With the announcement by the Bureau of Economic Analysis today that GDP is estimated to have dropped for a second consecutive quarter, this likely means M&A will slowdown even more. Market volatility has already seen some large deals fall apart because it is hard to get loans for them. So what are mid-market dealmakers going to do during this difficult climate? Turn to direct lenders.

One PE-backed CEO recently told me for lower mid-market and add-on deals, it might be easier to get financing. Lenders insist that direct lending remains one viable option.
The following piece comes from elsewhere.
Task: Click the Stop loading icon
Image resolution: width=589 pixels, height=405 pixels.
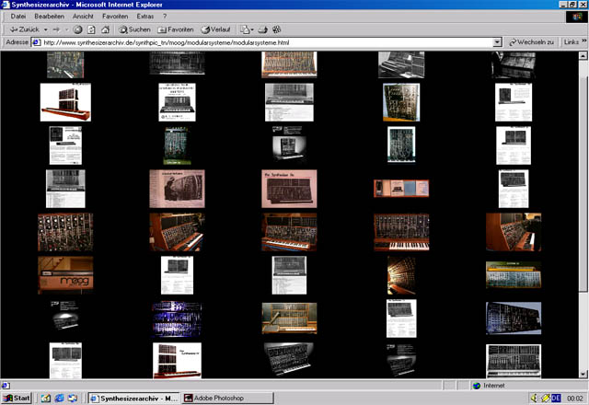Action: point(77,29)
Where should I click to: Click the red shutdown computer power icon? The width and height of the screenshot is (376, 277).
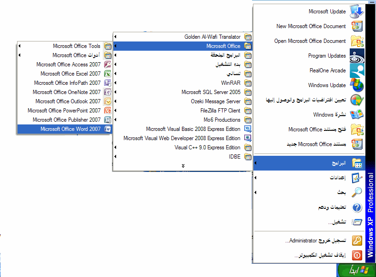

“Direct lending is a vital financing strategy for middle-market businesses and their backing sponsors,” says Chris Flynn, president of First Eagle Alternative Credit, following the alternative credit manager’s fifth direct lending fundraise. The firm lends up to $250 million to PE-backed companies across the business and financial services, healthcare, information services and technology and consumer services sectors.

First Eagle is not the only firm seeing a rise in private credit opportunities in this market. Earlier this year, Stellus Capital Management, a provider of direct lending services, raised $225 million for Stellus Credit Fund III.

There are a number of benefits of using direct lenders including the speed, flexibility and certainty they offer in closing deals, and a lot of cases they are cheaper too. And mid-market lenders predict that private lending will remain robust.

“We are cautious when putting money to work now and are looking for recession proof businesses,” Flynn tells Mergers & Acquisitions. “We expect pricing in direct lending will continue to widen.”